What this task involves.
Copy all of the data below word for word, leaving out the pictures.

The data.
* start *
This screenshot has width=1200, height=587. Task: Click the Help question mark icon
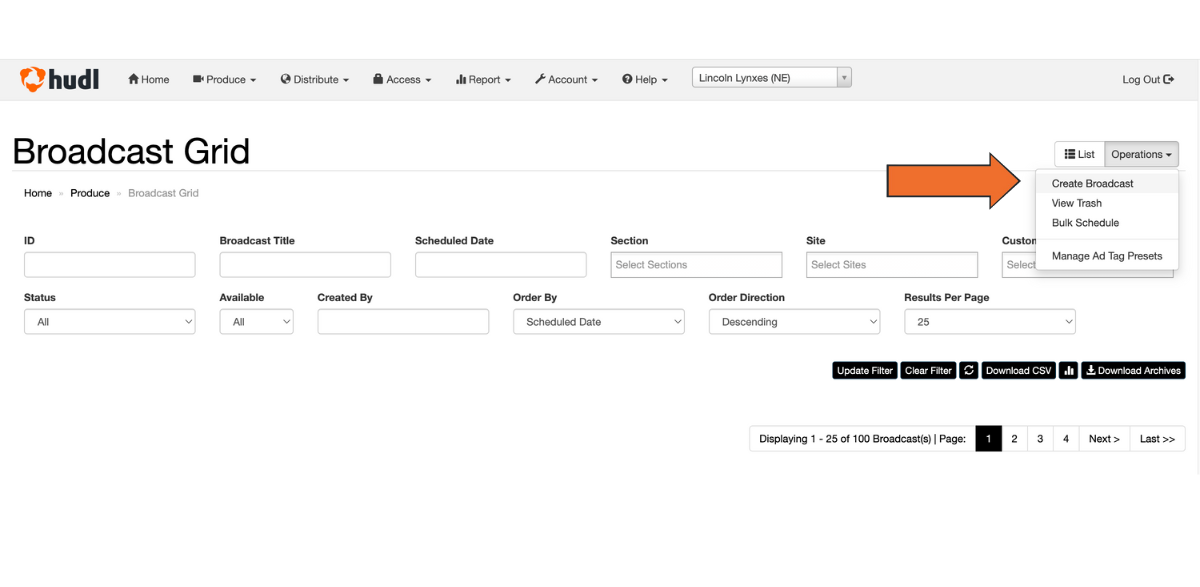(x=625, y=79)
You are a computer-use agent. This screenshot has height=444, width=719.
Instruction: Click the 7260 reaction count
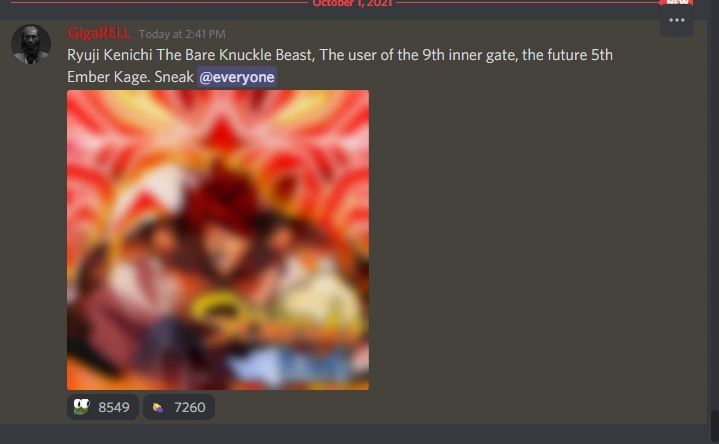point(190,407)
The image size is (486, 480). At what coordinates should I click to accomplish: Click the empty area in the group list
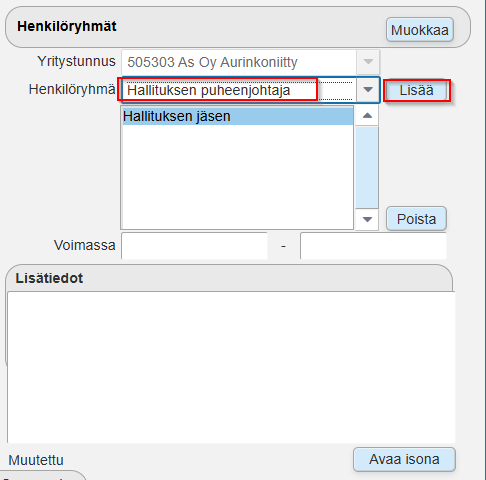pos(238,177)
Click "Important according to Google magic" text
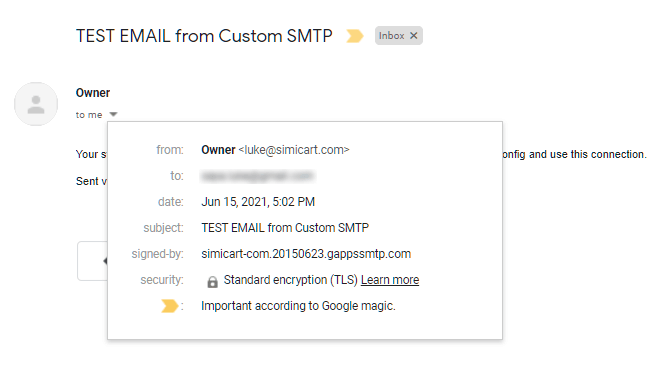669x371 pixels. click(298, 306)
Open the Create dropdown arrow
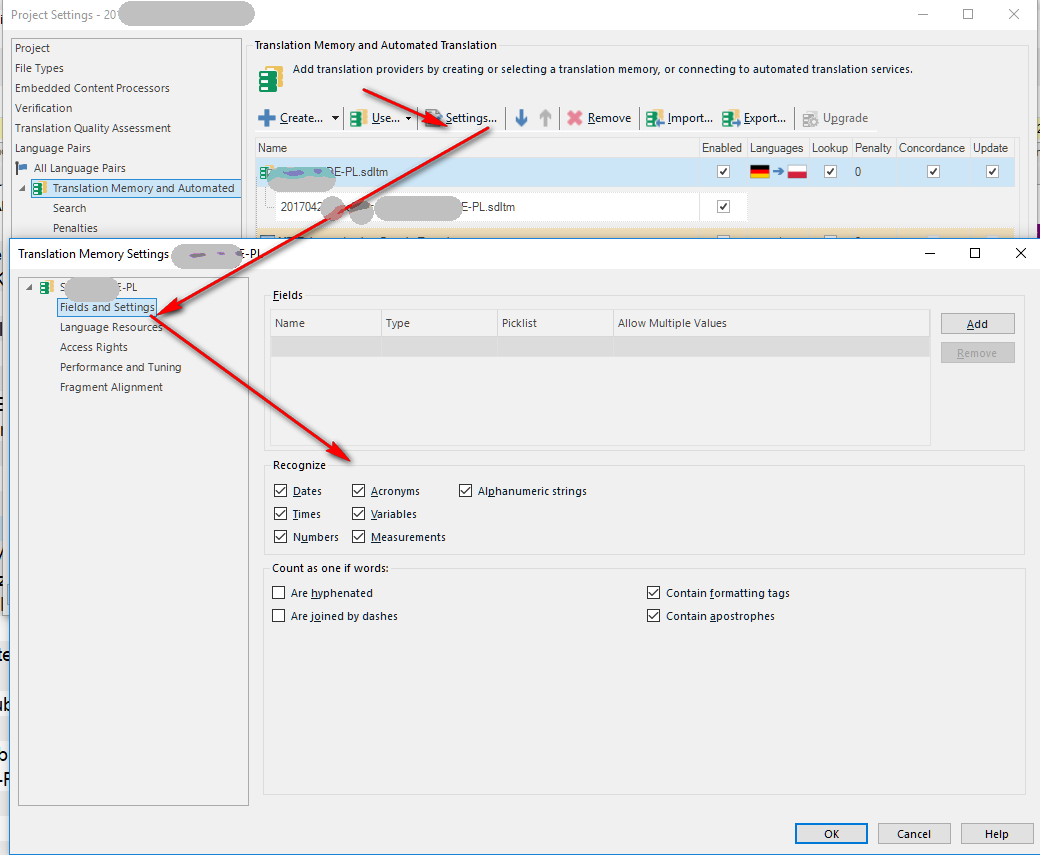1040x855 pixels. pos(336,118)
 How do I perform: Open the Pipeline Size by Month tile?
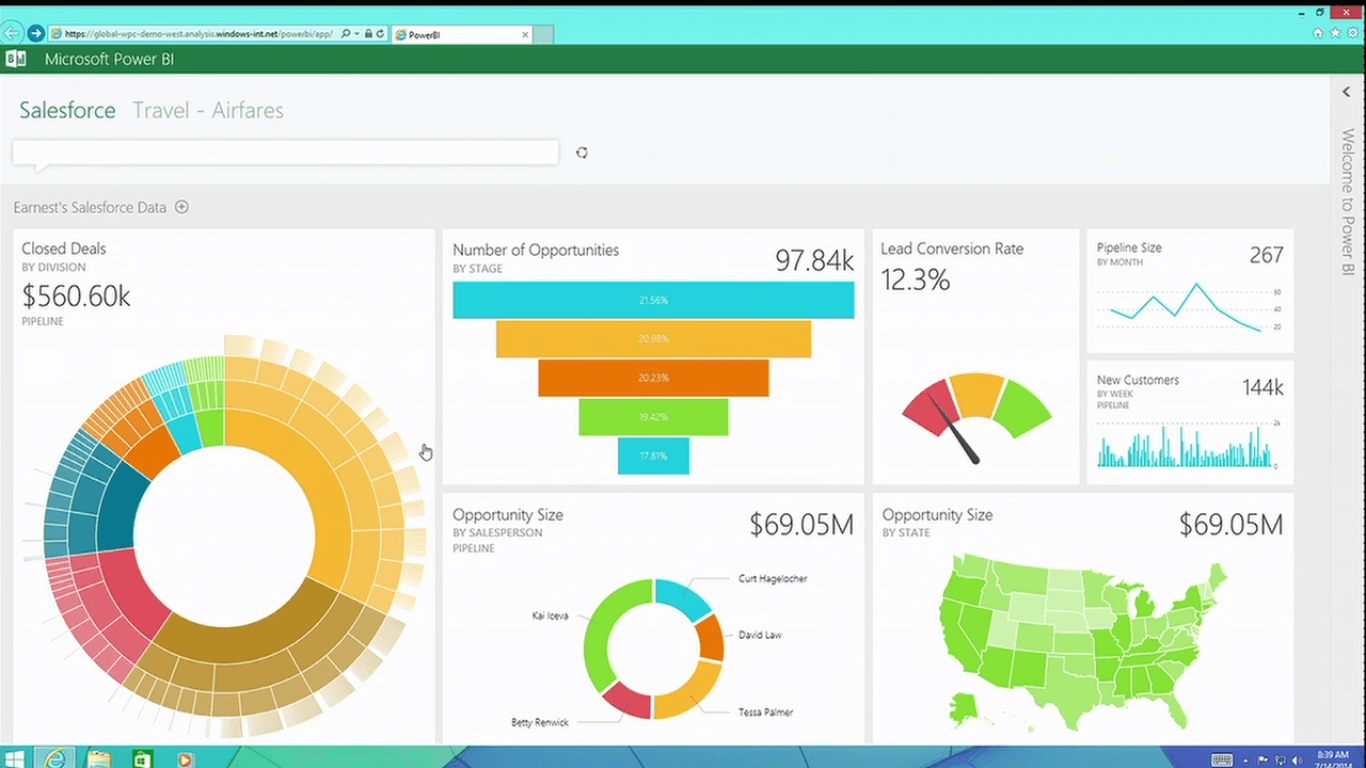point(1189,291)
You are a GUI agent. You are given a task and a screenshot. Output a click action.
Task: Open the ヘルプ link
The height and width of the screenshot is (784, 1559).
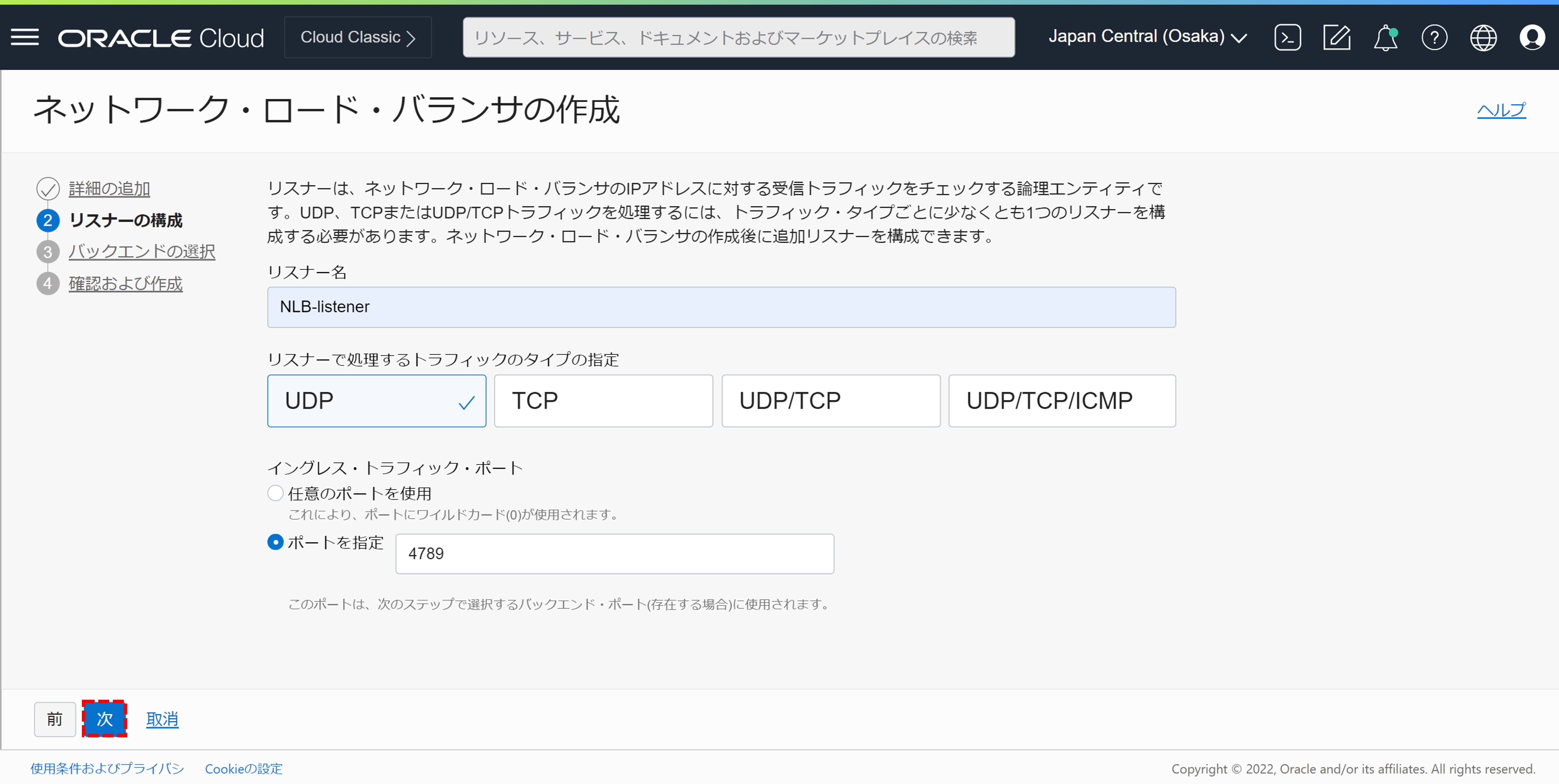tap(1502, 110)
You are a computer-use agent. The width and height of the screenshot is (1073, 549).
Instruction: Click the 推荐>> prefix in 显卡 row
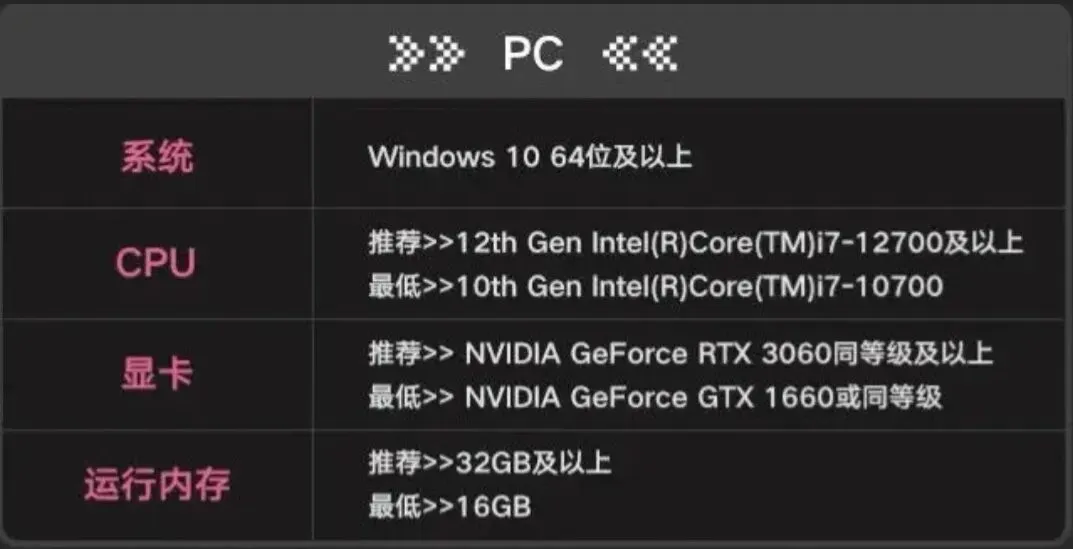[411, 354]
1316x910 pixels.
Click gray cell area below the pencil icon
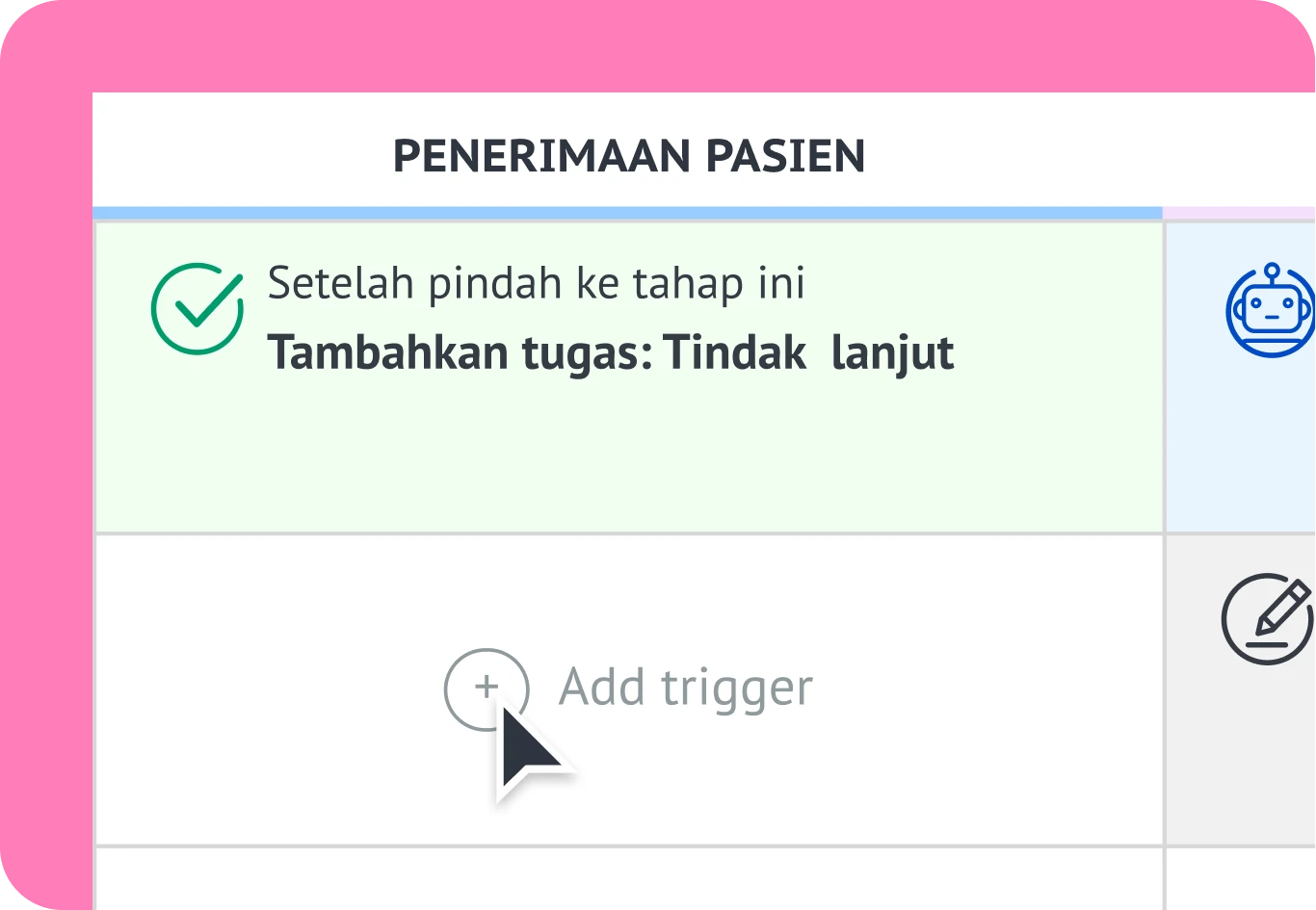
* end *
Problem solution.
This screenshot has width=1200, height=587. Task: Click the Help question mark icon
(x=625, y=79)
You are a computer-use agent. This screenshot has height=444, width=719.
Instruction: Click the 7260 reaction count
point(190,407)
The image size is (486, 480). At what coordinates should I click to accomplish: Click the empty area in the group list
pos(238,177)
Click "Important according to Google magic" text
669x371 pixels. click(298, 306)
Open the Create dropdown arrow
1040x855 pixels. pos(336,118)
 How do I perform: Open the Pipeline Size by Month tile?
point(1189,291)
You are a GUI agent. You are given a task and a screenshot. Output a click action.
Task: Open the ヘルプ link
The height and width of the screenshot is (784, 1559).
tap(1502, 110)
You are a computer-use agent. The width and height of the screenshot is (1073, 549).
Instruction: Click the 推荐>> prefix in 显卡 row
[411, 354]
1316x910 pixels.
Click gray cell area below the pencil icon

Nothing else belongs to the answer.